So here on let’s talk! we thought we should do just that, and have asked our regular contributor, Suzie Grogan, to start a conversation about how mental health issues affect her, and what raising awareness means to her.

My name is Suzie and I have experienced mental illness. There I have said it.

This is actually how I began my first ever post about mental health, four years ago, on my blog over at No wriggling out of writing and the response to it was overwhelming. It led to my offering a monthly guest post slot to someone else who wanted to say something about how depression and anxiety had affected their lives, and a book – dandelions and Bad Hair Days – followed. It proved to me that there are millions of people out there who are longing to be open about their feelings and find support in others; but the possible stigma that attached to the declaration was a significant concern. What will my friends and family think? What will happen at work?

I can’t remember when I experienced my first real bout of depression. I was an anxious child, and terrified teenager. I had a loving and secure childhood, with two younger siblings but with a father poorly with Parkinson’s from his mid-40s onwards perhaps I took on some of his anxious nature. He was certainly incredibly superstitious and convinced the worst would always happen. I later discovered he had lost his first wife and child, and saw his mother fall dead in front of him.

Questions on the material
[A] Decide whether each statement agrees with the mental health account above: (i) The writer's first blog post about mental health appeared four years ago. (ii) The writer grew up as an only child. (iii) The writer's father had Parkinson's from his mid-40s. Answer yes or no for each, and quote the words of the account that decide it.
[B] Write the next part of the account of living with mental illness, picking up after its final sentence.

Extracted records
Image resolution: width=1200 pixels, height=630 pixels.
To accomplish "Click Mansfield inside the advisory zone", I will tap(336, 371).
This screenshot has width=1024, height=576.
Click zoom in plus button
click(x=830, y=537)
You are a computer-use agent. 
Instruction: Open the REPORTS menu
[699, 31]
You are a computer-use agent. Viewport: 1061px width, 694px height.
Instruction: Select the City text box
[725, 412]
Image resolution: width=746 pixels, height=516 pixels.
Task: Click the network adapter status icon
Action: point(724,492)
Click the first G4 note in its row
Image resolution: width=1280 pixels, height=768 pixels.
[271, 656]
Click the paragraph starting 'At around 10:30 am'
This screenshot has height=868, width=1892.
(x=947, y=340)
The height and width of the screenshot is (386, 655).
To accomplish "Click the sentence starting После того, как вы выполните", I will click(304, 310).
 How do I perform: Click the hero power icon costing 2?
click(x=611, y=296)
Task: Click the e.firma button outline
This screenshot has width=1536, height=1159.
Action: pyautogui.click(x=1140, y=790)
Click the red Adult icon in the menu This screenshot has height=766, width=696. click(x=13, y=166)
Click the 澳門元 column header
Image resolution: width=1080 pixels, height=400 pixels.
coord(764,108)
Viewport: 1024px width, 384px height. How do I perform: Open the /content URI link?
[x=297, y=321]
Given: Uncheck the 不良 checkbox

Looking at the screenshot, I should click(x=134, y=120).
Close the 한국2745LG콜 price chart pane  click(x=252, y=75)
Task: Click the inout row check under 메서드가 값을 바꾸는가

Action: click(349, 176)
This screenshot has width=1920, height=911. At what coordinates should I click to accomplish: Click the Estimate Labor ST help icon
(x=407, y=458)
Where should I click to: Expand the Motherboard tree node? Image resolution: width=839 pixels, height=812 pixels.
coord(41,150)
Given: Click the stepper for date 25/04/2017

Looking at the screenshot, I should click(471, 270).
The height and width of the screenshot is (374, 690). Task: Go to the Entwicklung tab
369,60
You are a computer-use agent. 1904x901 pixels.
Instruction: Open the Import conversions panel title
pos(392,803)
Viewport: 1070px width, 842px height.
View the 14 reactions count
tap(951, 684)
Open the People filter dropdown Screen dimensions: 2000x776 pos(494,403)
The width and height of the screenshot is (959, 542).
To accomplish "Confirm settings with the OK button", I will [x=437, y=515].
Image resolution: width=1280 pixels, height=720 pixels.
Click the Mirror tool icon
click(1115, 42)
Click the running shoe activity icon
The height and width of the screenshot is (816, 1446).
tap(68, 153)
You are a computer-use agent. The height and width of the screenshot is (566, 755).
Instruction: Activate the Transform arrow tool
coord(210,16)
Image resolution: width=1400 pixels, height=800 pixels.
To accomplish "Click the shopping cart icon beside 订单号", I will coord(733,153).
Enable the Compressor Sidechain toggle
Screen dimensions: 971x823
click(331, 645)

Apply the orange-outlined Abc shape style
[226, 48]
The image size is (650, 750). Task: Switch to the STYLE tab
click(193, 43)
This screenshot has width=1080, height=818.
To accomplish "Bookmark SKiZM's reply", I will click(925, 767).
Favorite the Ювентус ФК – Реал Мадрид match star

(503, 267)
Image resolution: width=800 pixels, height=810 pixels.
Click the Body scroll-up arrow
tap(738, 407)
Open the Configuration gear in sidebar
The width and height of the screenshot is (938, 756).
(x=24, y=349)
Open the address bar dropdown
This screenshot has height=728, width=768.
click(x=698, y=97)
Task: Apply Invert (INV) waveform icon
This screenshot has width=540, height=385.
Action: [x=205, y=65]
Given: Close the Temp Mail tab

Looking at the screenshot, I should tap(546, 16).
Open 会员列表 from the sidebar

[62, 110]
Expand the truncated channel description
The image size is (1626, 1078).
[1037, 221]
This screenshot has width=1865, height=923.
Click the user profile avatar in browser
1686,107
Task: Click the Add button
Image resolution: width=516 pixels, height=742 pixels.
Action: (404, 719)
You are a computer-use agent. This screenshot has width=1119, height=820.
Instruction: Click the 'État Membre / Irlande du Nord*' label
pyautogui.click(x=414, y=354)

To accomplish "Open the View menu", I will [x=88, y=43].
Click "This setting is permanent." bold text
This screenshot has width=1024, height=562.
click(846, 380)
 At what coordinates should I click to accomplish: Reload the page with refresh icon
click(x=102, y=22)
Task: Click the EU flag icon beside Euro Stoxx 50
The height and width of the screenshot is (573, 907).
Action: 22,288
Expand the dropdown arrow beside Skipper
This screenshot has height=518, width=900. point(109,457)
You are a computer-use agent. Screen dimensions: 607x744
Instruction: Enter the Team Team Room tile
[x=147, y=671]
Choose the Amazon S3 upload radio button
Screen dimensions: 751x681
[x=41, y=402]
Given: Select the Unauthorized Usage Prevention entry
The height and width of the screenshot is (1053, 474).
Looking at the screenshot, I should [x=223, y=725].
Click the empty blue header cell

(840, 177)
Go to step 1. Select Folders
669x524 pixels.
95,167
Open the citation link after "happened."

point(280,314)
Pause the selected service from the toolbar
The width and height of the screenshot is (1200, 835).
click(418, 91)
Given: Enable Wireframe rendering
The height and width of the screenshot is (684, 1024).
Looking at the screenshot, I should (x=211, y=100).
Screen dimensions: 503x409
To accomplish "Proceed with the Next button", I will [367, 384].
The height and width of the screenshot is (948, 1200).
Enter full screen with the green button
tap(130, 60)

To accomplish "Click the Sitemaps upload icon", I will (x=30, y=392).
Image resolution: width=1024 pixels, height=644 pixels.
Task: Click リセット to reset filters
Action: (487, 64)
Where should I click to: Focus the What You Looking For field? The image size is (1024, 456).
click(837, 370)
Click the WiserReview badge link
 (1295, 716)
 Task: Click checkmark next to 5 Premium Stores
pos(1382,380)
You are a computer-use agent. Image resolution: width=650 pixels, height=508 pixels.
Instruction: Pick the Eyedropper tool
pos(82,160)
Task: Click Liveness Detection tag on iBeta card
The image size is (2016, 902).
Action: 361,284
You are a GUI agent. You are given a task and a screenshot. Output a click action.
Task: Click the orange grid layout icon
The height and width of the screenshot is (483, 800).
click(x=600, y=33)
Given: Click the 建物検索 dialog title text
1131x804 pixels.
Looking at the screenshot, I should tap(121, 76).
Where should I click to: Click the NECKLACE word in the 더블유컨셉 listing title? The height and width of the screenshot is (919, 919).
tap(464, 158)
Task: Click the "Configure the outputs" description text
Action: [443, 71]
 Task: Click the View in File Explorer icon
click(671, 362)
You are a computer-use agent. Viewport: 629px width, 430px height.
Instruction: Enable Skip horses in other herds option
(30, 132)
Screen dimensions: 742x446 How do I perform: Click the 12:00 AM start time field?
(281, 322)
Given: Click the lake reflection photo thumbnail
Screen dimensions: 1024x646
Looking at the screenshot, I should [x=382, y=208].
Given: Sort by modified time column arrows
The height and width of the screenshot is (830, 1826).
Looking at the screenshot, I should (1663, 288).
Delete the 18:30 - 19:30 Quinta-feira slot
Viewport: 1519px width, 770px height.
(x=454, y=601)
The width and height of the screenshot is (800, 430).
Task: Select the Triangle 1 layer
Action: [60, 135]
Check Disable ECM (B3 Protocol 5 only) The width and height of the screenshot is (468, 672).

List of answers
[A]
(i) Yes: "my first ever post about mental health, four years ago"
(ii) No: "with two younger siblings"
(iii) Yes: "a father poorly with Parkinson’s from his mid-40s onwards"

[B]
After I had my own children I was diagnosed with a form of Obsessive Compulsive Disorder (OCD). All parents are anxious but I took it to extremes, convinced that if I didn’t follow certain rituals (such as making the beds properly, or laying the table with matching cutlery) some terrible accident would befall my family. I developed an eating disorder as a means of introducing some control into my life and was eventually desperate enough to approach my GP. I was lucky to be offered Cognitive Behavioural Therapy (CBT) and the OCD became manageable, but the lingering thought that something I did, or failed to do, would bring some disaster on us all remained.

Unluckily for me this feeling seemed to be confirmed when, only in my early 40s, I was diagnosed with breast cancer in 2006. All my fears having come true, and despite coming through all the treatment successfully, I became swallowed up with anxiety about my health and I felt terrified of everything the future held for me. It is nearly nine years since my cancer diagnosis but the anxiety remains, and occasionally it is unbearable. My life is consumed by it,and the black dog of depression snaps at my heals.

As a mother I knew I was supposed to bring up my son and daughter to be confident, caring people with a proper sense of who they were and what their place in the world might be. I was meant to give them all the opportunities I could to equip them for a future with choice and the ability to forge happy relationships with their peers. How was I supposed to do that when I had no sense of myself, no confidence that I had anything to offer anyone? I thought I was bound to be abandoned if I was not the ‘best’ mother, wife, friend, person I knew and my desperation to please, to make everyone happy, inevitably failed in the hurly burly of life with little ones, simply reinforcing my view of myself as a bad parent. But despite all this pain, all the unhappiness I have put myself and my family through, my children have turned out to be confident, and caring and I am incredibly proud of them. And after four years of counselling I can be proud of myself – for being a ‘good enough’ parent. And person.

Book Cover resize (2)Dandelions and Bad Hair Days raises money for the mental health charity SANE, and it is full of poetry and prose by more than twenty people who were keen to keep the conversation going. And that is what we must all do – on the 5th February and beyond.